▸ **YOUR TASK**:
Once you find the line with "You are a computer-use agent. Viewport: 553px", transcribe it and all the lines that follow to the end of the data, exactly as written; skip any pictures.

*** EXERCISE INPUT ***

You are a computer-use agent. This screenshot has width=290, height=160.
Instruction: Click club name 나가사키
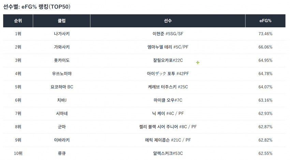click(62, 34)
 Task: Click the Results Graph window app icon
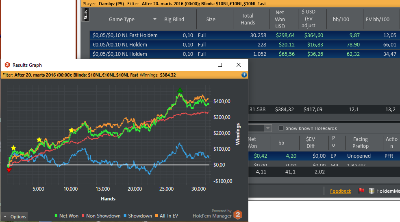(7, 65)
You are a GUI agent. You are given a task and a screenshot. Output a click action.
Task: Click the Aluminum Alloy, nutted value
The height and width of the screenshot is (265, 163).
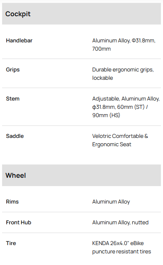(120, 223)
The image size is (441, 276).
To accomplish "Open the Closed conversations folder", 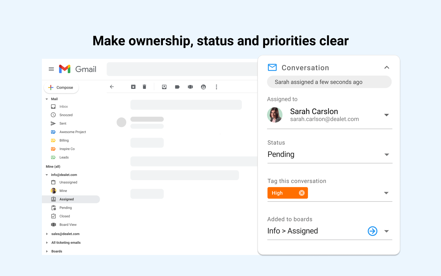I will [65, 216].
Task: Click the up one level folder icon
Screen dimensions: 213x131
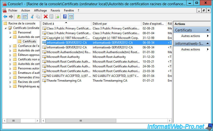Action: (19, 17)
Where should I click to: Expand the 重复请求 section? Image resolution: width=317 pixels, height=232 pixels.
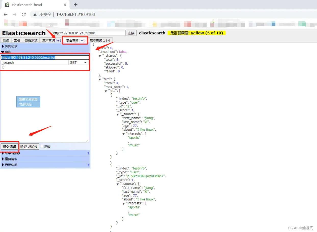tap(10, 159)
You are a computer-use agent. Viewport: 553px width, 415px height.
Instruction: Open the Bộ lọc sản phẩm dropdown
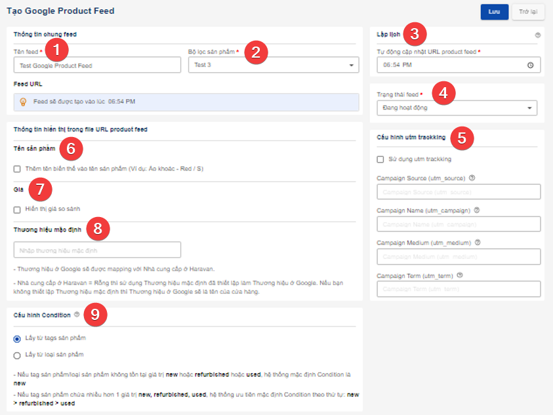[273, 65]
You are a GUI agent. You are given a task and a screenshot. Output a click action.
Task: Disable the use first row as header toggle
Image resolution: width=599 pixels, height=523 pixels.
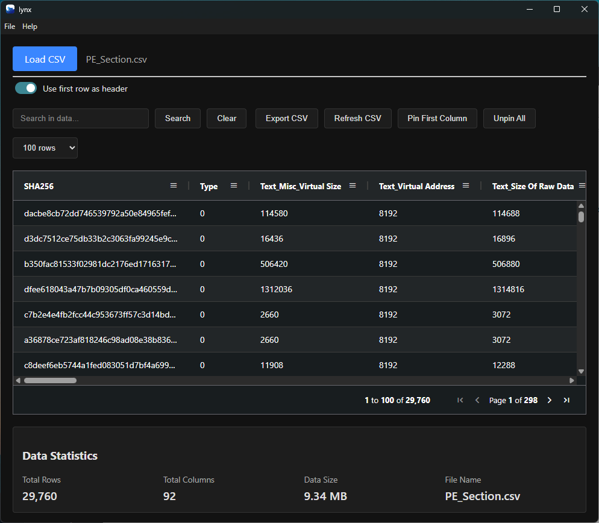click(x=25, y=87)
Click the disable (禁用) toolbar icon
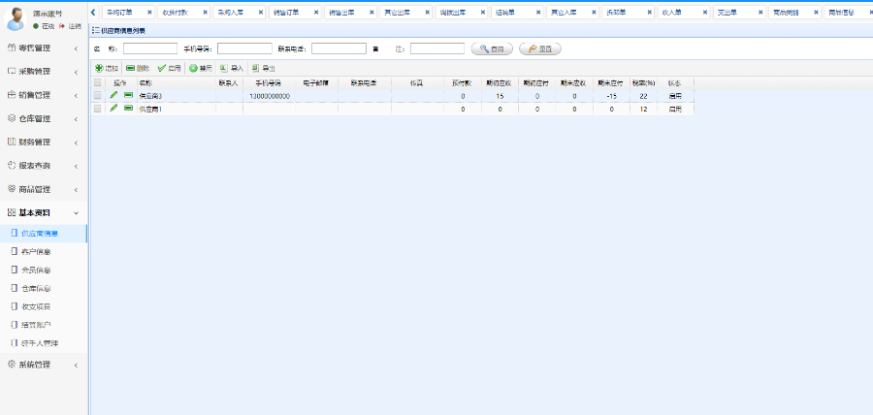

***

▸ **YOUR RESPONSE**:
You are a computer-use agent. Viewport: 553px width, 415px height.
Instruction: Open the Bộ lọc sản phẩm dropdown
[273, 65]
You are a GUI agent. You are given a task and a screenshot. Output a click action.
Task: Disable the use first row as header toggle
Image resolution: width=599 pixels, height=523 pixels.
click(x=25, y=87)
Click the disable (禁用) toolbar icon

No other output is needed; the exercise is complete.